§ What the exercise asks
Transcribe exactly, please, the line bearing "The image size" and all later lines through the end of the records, with the pictures left out.

[Data extract — start]

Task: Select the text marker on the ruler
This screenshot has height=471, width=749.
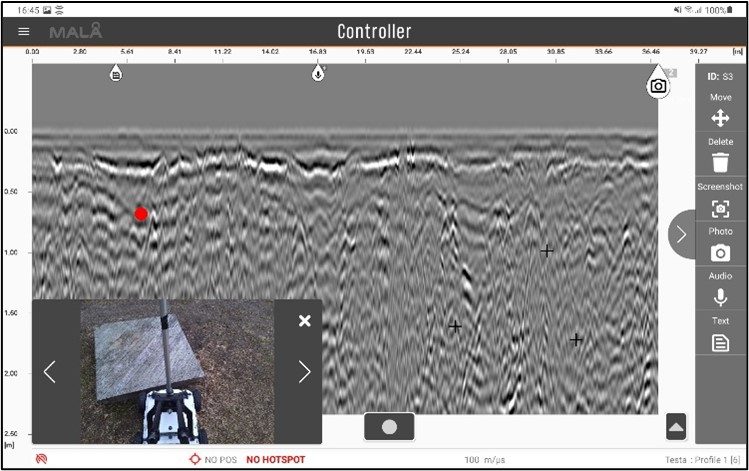Action: (x=116, y=74)
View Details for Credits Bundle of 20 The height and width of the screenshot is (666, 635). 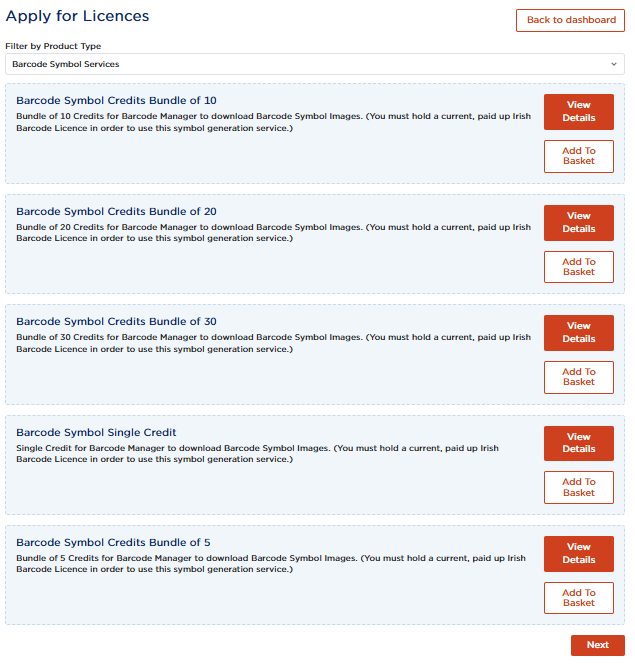pos(578,223)
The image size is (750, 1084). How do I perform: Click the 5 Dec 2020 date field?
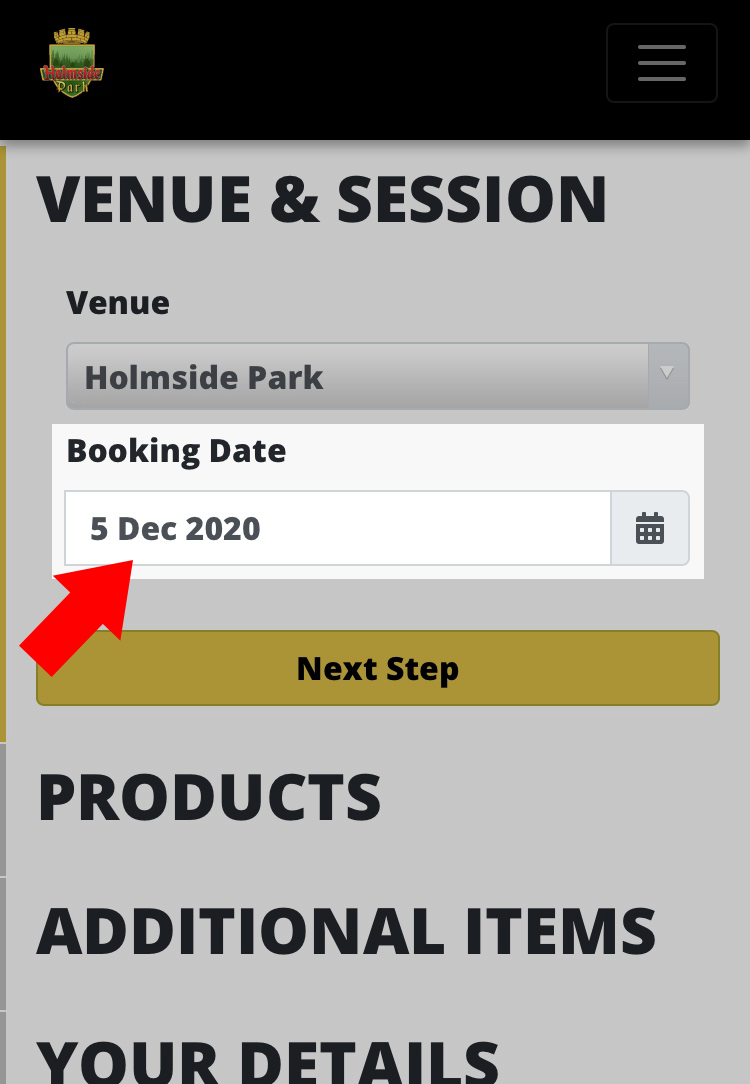click(x=338, y=528)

[Data extract — finish]

§ Response to this exercise
The image size is (750, 1084). How do I perform: Click the 5 Dec 2020 date field?
click(x=338, y=528)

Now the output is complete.